We're going to put an equally small thing into the template:

    class thing {
        public:
        thing() { m_state = "ctor"; }
        ~thing() { m_state = "dtor"; }

        explicit thing( const char * const value ) { m_state = "ctor2"; m_value = value; }

        thing(const thing &) { m_state = "cctor"; }
        thing(thing&& other) { m_state = "mctor-target"; other.m_state = "mctor-victim"; }

        thing& operator=(const thing&) { m_state = "assign"; return *this; }
        thing& operator=(thing&& other) { m_state = "massign-target"; other.m_state="m_assign-victim"; return *this; }

        const char * state() const { return m_state; }

        private:
            const char * m_state = "initialized";
            const char * m_value = "";
    };

Baseline Compile Times

Compile time results were generated using the same testing framework from C++ Compilation: Lies, Damned Lies, and Statistics. Most of this post specifically discusses Microsoft Visual Studio 2017, but Visual Studio 2019 (Preview) and clang were used as well. Since results for Visual Studio 2017 and 2019 were similar, I lumped them all under "Visual Studio." Visual Studio 2015 doesn't support the reportTime flag, so no comparison was done.

------------------------------------------------------------

** Actions to take **
(1) From the C++ excerpt, extract the portion from "thing& operator=(const thing&)" to "comparison was done.".
(2) According to the C++ excerpt, which version of Visual Studio lacks support for the reportTime flag?
(3) State whether each statement agrees with the C++ excerpt, answering yes or no and quoting the words that decide it.
(a) The compile results for Visual Studio 2017 and 2019 were similar.
(b) The default constructor of thing sets m_state to "initialized".
(c) A new testing framework was built to generate the compile time results.

** Material provided **
------------------------------------------------------------

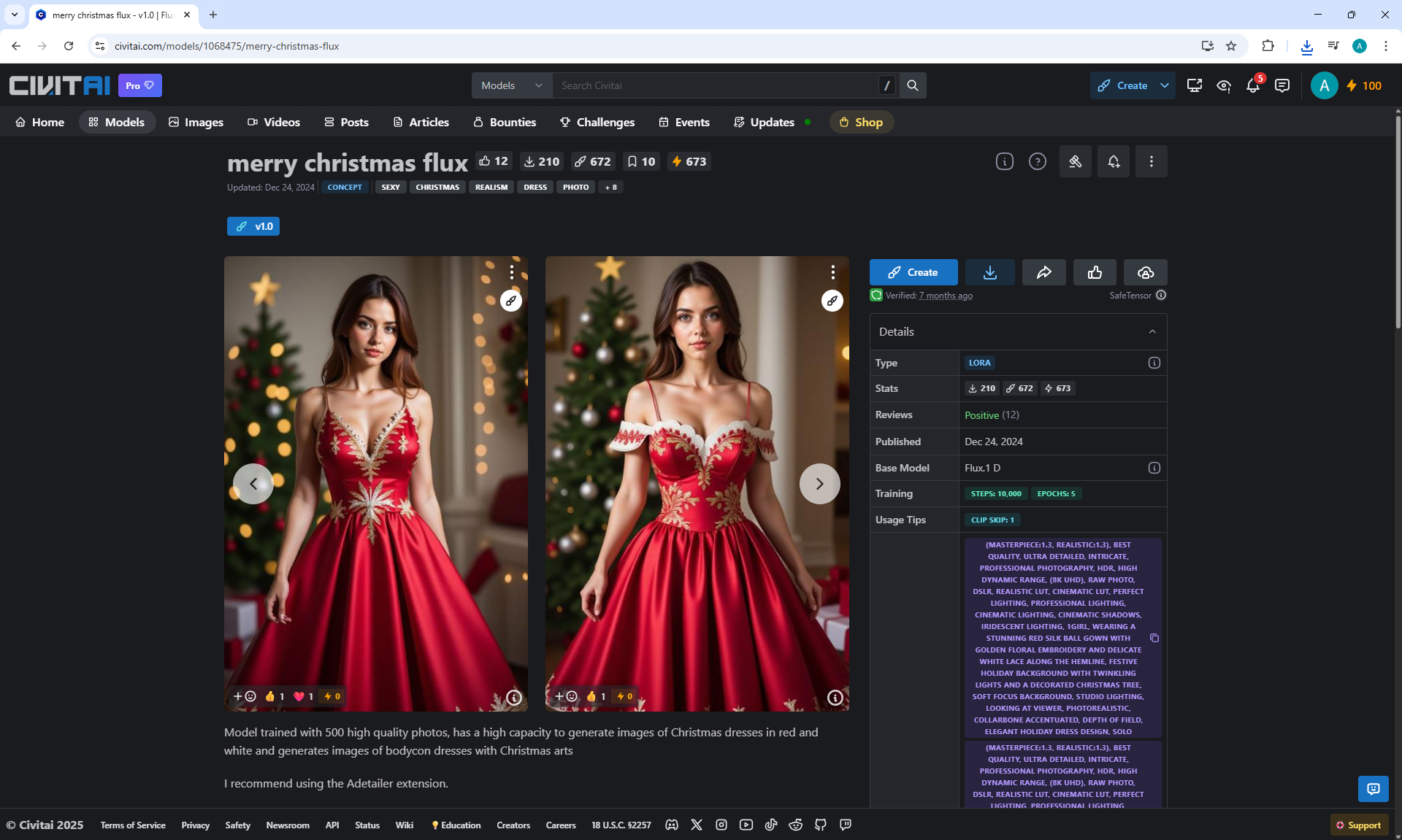Click the Discord icon in footer

click(672, 825)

------------------------------------------------------------

** Full answers **
(1)
thing& operator=(const thing&) { m_state = "assign"; return *this; }
        thing& operator=(thing&& other) { m_state = "massign-target"; other.m_state="m_assign-victim"; return *this; }

        const char * state() const { return m_state; }

        private:
            const char * m_state = "initialized";
            const char * m_value = "";
    };

Baseline Compile Times

Compile time results were generated using the same testing framework from C++ Compilation: Lies, Damned Lies, and Statistics. Most of this post specifically discusses Microsoft Visual Studio 2017, but Visual Studio 2019 (Preview) and clang were used as well. Since results for Visual Studio 2017 and 2019 were similar, I lumped them all under "Visual Studio." Visual Studio 2015 doesn't support the reportTime flag, so no comparison was done.

(2) Visual Studio 2015.

(3)
(a) Yes: "Since results for Visual Studio 2017 and 2019 were similar"
(b) No: "thing() { m_state = "ctor"; }"
(c) No: "the same testing framework from C++ Compilation: Lies, Damned Lies, and Statistics"